» **SELECTED EXTRACT**
* Start *

It seems the androids have taken over for real people. The terminator lives!!!!

Actually, that is much of the reason. Computer trading has replaced much of the trading that humans used to do. I’m going to cover a certain nefarious type that I really didn’t want to cover. I’ve known about it for a long time. Much like when I tackled the topic of Credit Default Swaps in 2006, I really didn’t want to try to explain it but I did. Sometimes there’s a limit to blood and gore.

Besides that, you don’t think the boys and girls “doing god’s work” had anything to do with it, do you? Find trouble in the financial markets and what name is sure to show up?

 High Frequency Trading

First of all, so you know, the amount of trading these cyber-freaks do is outrageous. This is according to the August 1, 2009 Wall Street Journal:

Also grabbing attention are the volume numbers. High-frequency trading now accounts for more than half of all stock-trading volume in the U.S. It also generates more revenue for exchanges. NYSE Euronext, owner of the New York Stock Exchange, is building a data center to cater to high-speed traders.

OK, so what is High Frequency Trading? The same article in the journal provided this:

Q: What is high-frequency trading?

A: Definitions differ, but at its most basic, high-frequency trading implies speed: Using supercomputers, firms make trades in a matter of microseconds, or one-millionth of a second. Goals vary. Some trading firms try to catch fleeting moves in everything from stocks to currencies to commodities. They hunt for "signals," such as the movement of interest rates, that indicate which way parts of the market may move in short periods. Some try to find ways to take advantage of subtle quirks in the infrastructure of trading.

Other firms are "market makers," providing securities on each side of a buy and sell order. Some firms trade on signals and make markets.

Now, let me explain in simple terms. Essentially it is legalized front running. If I front run, it is illegal. But when a computer does it… Front running is a simple concept. If I know there is going to be a massive amount of buy orders (or sell orders) for a certain stock, I place my order before the giant order is placed.

About last week’s market

Alan Abelson had this to say in today’s Barron’s:

In the vanguard of the tripping were "your friendly" high-frequency traders. To Sal and Joe [Sal Arnuk and Joe Saluzzi of Themis Trading], Thursday's market -- which was off at one time an awesome 9.2%, the biggest intraday plunge in all of recorded history (and probably unrecorded history as well) -- demonstrated clearly "the inherent and systemic risk of our automated stock market, with few checks and balances in place." And, they lament, "our market structure has evolved to cater to masters of expensive technology, deployed unfettered by participants whose only concern is to squeeze out every last picosecond and fractional cent."

Proponents of high-frequency trading, which these days accounts for between 50% and 70% of trading, never tire of citing as its supposedly incomparable virtue that it supplies gobs of liquidity to the market. It sorrows us to report that the bare bones of what happened on Thursday is that when the going got rough, the high-frequency crowd stampeded for the exits and their vaunted pools of liquidity vanished with them.

* End *

» **WRITTEN PROBLEM 1**
Duplicate the passage of the high-frequency trading excerpt that starts with "OK, so what" and runs through "infrastructure of trading.".

Text and item location entries:
* Start *

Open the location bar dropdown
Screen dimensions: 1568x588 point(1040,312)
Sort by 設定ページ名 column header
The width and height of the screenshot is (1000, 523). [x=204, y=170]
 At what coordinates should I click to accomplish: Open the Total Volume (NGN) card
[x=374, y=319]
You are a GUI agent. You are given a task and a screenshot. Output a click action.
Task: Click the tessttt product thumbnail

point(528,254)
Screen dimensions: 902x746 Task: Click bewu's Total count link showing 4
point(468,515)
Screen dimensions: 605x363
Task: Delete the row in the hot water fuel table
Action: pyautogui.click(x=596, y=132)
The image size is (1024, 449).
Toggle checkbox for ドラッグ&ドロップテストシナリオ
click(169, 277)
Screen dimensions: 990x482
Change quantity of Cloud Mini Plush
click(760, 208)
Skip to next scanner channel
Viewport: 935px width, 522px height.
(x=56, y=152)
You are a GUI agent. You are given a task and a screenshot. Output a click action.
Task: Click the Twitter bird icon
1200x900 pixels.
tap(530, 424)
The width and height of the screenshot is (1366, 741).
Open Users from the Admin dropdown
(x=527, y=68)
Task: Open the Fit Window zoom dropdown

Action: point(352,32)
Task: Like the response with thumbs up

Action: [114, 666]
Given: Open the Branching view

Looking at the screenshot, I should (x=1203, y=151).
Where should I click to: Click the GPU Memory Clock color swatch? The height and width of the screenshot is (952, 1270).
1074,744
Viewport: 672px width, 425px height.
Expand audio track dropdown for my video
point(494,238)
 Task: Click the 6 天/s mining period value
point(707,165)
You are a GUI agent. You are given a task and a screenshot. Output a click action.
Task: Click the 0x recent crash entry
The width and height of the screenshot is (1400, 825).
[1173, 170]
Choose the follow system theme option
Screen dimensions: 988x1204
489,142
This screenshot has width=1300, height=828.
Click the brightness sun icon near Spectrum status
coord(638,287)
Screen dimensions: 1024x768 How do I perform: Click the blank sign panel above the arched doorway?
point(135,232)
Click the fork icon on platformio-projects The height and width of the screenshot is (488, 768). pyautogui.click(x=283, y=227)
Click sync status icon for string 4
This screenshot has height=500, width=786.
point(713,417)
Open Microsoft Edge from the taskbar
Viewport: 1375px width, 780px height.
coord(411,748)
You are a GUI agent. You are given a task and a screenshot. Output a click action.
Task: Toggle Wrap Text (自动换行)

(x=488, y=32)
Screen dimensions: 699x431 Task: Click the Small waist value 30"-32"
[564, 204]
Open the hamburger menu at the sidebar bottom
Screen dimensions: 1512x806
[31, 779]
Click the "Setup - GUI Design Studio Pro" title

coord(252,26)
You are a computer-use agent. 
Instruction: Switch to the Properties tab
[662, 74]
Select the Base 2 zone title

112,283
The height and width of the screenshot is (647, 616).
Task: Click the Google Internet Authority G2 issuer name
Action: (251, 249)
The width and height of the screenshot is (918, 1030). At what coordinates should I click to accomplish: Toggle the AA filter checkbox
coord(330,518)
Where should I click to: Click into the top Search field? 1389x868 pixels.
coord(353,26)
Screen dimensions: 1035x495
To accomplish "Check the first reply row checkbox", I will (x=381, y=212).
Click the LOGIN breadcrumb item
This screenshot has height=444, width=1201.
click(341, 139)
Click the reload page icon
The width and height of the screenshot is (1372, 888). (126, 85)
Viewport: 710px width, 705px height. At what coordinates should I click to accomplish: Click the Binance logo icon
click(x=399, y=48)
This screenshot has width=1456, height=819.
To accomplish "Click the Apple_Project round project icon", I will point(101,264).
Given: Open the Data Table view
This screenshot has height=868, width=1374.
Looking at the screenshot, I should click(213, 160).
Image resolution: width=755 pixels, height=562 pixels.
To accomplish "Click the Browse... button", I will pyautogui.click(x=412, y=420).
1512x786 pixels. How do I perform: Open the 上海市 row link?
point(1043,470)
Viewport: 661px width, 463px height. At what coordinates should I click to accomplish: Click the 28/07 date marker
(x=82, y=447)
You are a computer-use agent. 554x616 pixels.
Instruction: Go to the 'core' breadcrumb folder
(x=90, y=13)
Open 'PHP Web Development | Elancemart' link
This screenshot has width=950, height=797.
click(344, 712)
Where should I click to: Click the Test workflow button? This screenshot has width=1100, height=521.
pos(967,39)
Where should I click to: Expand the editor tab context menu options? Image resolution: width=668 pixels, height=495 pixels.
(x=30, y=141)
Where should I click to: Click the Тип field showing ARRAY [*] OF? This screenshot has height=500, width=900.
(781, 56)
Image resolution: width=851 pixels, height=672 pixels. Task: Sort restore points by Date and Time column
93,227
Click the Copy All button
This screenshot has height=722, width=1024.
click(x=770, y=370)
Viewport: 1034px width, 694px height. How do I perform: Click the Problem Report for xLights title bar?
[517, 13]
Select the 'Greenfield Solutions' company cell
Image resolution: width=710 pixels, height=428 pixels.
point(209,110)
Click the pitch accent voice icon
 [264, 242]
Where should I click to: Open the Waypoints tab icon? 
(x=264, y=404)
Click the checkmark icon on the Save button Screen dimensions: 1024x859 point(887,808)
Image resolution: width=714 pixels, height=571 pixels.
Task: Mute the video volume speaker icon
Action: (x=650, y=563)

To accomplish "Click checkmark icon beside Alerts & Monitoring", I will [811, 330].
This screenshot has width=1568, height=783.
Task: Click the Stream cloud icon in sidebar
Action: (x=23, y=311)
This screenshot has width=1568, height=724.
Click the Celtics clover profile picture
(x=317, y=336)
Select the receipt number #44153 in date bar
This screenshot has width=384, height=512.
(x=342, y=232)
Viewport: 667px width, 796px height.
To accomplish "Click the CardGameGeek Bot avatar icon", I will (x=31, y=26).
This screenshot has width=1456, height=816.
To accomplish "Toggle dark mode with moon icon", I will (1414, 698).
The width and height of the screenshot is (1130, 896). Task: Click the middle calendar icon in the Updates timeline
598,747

* End *

» **WRITTEN PROBLEM 2**
Set down, word for word, the records from the line containing "The image size is (1024, 449)." through the line containing "tap(530, 424)", both lines included.

» **EXERCISE RESPONSE 1**
OK, so what is High Frequency Trading? The same article in the journal provided this:

Q: What is high-frequency trading?

A: Definitions differ, but at its most basic, high-frequency trading implies speed: Using supercomputers, firms make trades in a matter of microseconds, or one-millionth of a second. Goals vary. Some trading firms try to catch fleeting moves in everything from stocks to currencies to commodities. They hunt for "signals," such as the movement of interest rates, that indicate which way parts of the market may move in short periods. Some try to find ways to take advantage of subtle quirks in the infrastructure of trading.

» **EXERCISE RESPONSE 2**
The image size is (1024, 449).
Toggle checkbox for ドラッグ&ドロップテストシナリオ
click(169, 277)
Screen dimensions: 990x482
Change quantity of Cloud Mini Plush
click(760, 208)
Skip to next scanner channel
Viewport: 935px width, 522px height.
(x=56, y=152)
You are a GUI agent. You are given a task and a screenshot. Output a click action.
Task: Click the Twitter bird icon
1200x900 pixels.
tap(530, 424)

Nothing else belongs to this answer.